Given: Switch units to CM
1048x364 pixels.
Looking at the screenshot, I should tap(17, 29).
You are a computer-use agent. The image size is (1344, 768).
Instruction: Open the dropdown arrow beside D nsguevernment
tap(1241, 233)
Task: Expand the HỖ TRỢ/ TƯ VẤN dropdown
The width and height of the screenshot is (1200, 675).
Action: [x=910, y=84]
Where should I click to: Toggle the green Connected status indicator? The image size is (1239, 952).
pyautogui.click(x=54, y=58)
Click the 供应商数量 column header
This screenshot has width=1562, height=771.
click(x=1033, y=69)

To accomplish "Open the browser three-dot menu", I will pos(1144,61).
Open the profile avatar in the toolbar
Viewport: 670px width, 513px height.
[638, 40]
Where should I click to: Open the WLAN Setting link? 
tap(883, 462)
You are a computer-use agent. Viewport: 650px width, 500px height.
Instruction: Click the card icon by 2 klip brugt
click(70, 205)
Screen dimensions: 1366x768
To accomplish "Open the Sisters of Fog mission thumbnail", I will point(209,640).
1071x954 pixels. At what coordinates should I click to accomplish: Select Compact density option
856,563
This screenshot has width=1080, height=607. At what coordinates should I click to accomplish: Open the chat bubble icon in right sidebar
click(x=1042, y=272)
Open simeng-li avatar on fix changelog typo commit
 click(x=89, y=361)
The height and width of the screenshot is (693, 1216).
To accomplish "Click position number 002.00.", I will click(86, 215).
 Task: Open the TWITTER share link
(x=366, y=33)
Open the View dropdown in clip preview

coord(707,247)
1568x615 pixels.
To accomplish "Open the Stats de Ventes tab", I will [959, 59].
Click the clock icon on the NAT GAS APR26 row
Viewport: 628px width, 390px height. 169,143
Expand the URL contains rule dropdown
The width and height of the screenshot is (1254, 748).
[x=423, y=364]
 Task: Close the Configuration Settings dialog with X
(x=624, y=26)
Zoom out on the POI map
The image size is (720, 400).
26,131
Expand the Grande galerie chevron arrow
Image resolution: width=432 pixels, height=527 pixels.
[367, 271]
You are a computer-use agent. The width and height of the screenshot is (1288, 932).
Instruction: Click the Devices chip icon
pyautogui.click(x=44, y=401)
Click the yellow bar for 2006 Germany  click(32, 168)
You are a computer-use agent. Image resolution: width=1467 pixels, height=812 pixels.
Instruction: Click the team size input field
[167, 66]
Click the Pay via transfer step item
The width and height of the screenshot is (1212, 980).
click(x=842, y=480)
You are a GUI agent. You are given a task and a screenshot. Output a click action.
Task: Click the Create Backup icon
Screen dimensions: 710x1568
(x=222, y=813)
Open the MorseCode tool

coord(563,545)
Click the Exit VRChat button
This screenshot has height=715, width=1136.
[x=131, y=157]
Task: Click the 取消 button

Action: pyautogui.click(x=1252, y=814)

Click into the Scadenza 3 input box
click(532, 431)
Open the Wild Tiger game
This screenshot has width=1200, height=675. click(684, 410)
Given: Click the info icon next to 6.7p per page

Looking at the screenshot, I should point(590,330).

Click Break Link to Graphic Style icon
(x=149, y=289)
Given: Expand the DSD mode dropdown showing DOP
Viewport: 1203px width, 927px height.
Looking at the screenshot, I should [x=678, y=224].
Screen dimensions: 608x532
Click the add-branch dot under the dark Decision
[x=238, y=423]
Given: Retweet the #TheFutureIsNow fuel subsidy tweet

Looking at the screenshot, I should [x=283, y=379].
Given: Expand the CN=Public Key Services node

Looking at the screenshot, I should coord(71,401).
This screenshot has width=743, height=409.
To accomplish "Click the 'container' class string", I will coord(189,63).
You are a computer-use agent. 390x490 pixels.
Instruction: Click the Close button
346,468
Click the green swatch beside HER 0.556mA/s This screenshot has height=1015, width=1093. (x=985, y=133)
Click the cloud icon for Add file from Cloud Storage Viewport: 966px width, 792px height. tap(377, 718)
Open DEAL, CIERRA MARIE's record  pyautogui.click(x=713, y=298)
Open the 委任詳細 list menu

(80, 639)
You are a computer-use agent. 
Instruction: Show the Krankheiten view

——

__EXERCISE BRIEF__.
Scan the material above for the string "agent" and copy every line that has it.

__OUTPUT BELOW__.
You are a computer-use agent. The image size is (1344, 768).
You are a computer-use agent. Viewport: 650px width, 500px height.
You are a computer-use agent. The width and height of the screenshot is (1288, 932).
You are a computer-use agent. Image resolution: width=1467 pixels, height=812 pixels.
You are a GUI agent. You are given a task and a screenshot. Output a click action.
You are a computer-use agent. 390x490 pixels.
You are a computer-use agent. 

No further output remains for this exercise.